Of course, fees in excess of the guidelines can be and often are allowed, and in this case the defendant (which itself claims up to £450 per hour) and I both accept that fees above those rates are justified. But not to the extent of the differences here. I do not consider that hourly rates in excess of £550 can be justified, and proportionate reductions should be made in the lower partners’ rates. I also consider that the claimants’ estimates reflect an unnecessary degree of partner involvement, and a degree of overmanning that cannot be justified, as between the parties, whatever may be the position between solicitors and clients. I reject the claimants’ criticism of the defendant’s use of partner time. Given the nature of the issues, the tasks to be undertaken, and the relatively modest rates charged by the defendant’s solicitors, the devotion of partner time is proportionate in their case.
Parliamentary Privilege
Before going into private session to deal with disclosure issues, I raised in open Court a question arising from some aspects of the statements of case. In summary, the claimants’ case includes a claim for damages to compensate for the harmful consequences of the publicity that followed the naming of Sir Philip by Lord Hain. It is said that the defendant is directly or indirectly responsible for those consequences, having “directly or indirectly participated, procured, colluded in and/or facilitated the provision of the information regarding Sir Philip’s identity to Lord Hain for the purpose of it being disclosed under the cover of Parliamentary privilege, after the Court of appeal had granted the injunction …” (paragraph 15 of the Particulars of Claim).
The defendant denies being responsible for the consequences, and asserts that paragraph 15 “raises issues which are non-justiciable having regard to Article 9 of the Bill of Rights … [they] invite investigation of a Parliamentarian’s source for something said in proceedings in the chamber.” The claimant resists that proposition. Mr Price makes clear that the claimants intend to press on to determine, if they can, who provided Sir Philip’s identity to Lord Hain, and what role (if any) the defendant played in that disclosure.
Article 9 of the Bill of Rights 1689 provides, of course, that “Proceedings in Parliament ought not to be impeached or questioned in any Court or place out of Parliament”.

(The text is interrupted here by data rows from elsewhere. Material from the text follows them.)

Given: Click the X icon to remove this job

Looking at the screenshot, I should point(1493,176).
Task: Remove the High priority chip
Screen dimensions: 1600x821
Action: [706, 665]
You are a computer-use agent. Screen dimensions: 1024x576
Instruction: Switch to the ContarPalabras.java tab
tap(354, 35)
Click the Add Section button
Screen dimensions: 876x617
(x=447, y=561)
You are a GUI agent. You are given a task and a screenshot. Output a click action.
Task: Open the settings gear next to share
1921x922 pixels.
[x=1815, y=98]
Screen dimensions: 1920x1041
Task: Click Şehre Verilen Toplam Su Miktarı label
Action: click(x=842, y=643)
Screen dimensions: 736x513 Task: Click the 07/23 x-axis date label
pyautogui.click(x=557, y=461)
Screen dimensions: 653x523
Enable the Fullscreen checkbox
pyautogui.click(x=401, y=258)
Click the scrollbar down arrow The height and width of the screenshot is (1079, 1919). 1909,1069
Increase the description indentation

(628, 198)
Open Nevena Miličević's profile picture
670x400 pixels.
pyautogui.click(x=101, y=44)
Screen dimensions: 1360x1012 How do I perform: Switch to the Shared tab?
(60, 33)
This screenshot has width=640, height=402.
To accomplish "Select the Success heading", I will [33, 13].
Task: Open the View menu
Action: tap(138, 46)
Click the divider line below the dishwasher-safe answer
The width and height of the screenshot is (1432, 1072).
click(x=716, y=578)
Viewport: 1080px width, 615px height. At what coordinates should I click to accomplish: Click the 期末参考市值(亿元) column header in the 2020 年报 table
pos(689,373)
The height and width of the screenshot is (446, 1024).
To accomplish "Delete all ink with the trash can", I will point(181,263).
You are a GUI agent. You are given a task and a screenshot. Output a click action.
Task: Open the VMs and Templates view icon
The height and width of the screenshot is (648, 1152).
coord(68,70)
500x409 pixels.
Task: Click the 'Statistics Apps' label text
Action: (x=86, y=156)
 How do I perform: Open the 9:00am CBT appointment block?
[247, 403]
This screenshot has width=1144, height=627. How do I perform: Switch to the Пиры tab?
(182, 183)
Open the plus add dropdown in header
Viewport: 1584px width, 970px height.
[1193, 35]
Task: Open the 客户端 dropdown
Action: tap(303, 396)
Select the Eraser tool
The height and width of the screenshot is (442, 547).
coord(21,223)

After hearing from Counsel, I determined that I should draw these issues to the attention of the Lord Speaker, in order to give the Parliamentary authorities an opportunity, if so advised, to make representations on questions of Parliamentary Privilege. I have therefore written to Lord Fowler accordingly. To allow proper consideration of the issues I have made a limited exception to paragraph 3(a)(i) of the Order which the Court
of Appeal made on 30 October 2018, in terms agreed by the parties. That Order provided that no copies of the statements of case should be made available to any nonparty without further order of the Court. The issue may need to be revisited at the PreTrial Review next Tuesday, 29 January 2019.